The 8.9 magnitude earthquake, which was centered near the east coast of Japan, killed hundreds of people, caused the formation of 30-foot walls of water that swept across rice fields, engulfed entire towns, dragged houses onto highways, and tossed cars and boats like toys.  Some waves reached 10 kilometers inland in Miyagi Prefecture on Japan’s east coast.

The magnitude 8.9 offshore quake struck at 2:46 p.m. local time and was the biggest to hit Japan since record-keeping began in the late 1800s. It ranked as the fifth-largest earthquake in the world since 1900 and was nearly 8,000 times stronger than one that devastated Christchurch, New Zealand, last month, scientists said.

The death toll rose steadily throughout the day, but the true extent of the disaster was not known because roads to the worst-hit areas were washed away or blocked by debris and airports were closed.

Large fishing boats and other vessels rode the high waves ashore, slamming against overpasses or scraping under them and snapping power lines along the way. A fleet of partially submerged cars bobbed in the water. Ships anchored in ports crashed against each other.
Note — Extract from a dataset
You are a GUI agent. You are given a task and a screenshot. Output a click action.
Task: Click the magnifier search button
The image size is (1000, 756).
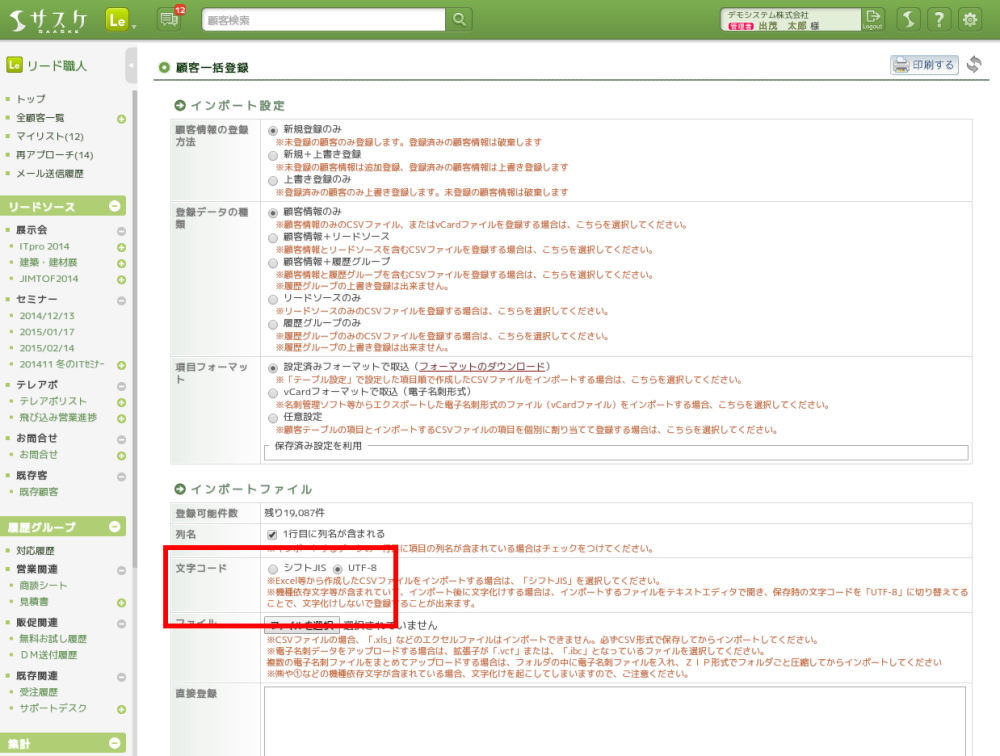[458, 19]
Highways to the worst-hit coastal areas buckled. Telephone lines snapped. Train service was suspended in northeastern Japan and in Tokyo, which normally serves 10 million people a day. Untold numbers of people were stranded in stations or roaming the streets. Tokyo’s Narita airport was closed indefinitely.

Japan Railways said it could not trace four trains along the north-eastern coast. A ship carrying 100 people was also reported missing.

Some 1,800 homes were reported to have been destroyed in the city of Minamisoma, Fukushima prefecture. And a dam burst in north-eastern Fukushima prefecture, sweeping away homes, Kyodo news agency reported.

Scores of aftershocks jarred the country Saturday, punctuated by a pair of strong earthquakes in the early morning, including one with a magnitude of 7.1 and another with a magnitude of 6.6.

Radioactive material may have leaked from an atomic power plant in northeast Japan, a major electric company said Saturday, according to a news agency report. Citing the Tokyo Electric Power Co., Japan’s Kyodo News Agency said that radioactive substances may have seeped out of the Fukushima Daiichi nuclear reactors, about 260 kilometers north of Tokyo.

Police said 200-300 bodies were found in Sendai, although the official casualty toll was 185 killed, 741 missing and 948 injured.

Japan’s worst previous quake was a magnitude 8.3 in Kanto that killed 143,000 people in 1923. And 7.2-magnitude quake in Kobe killed 6,400 people in 1995.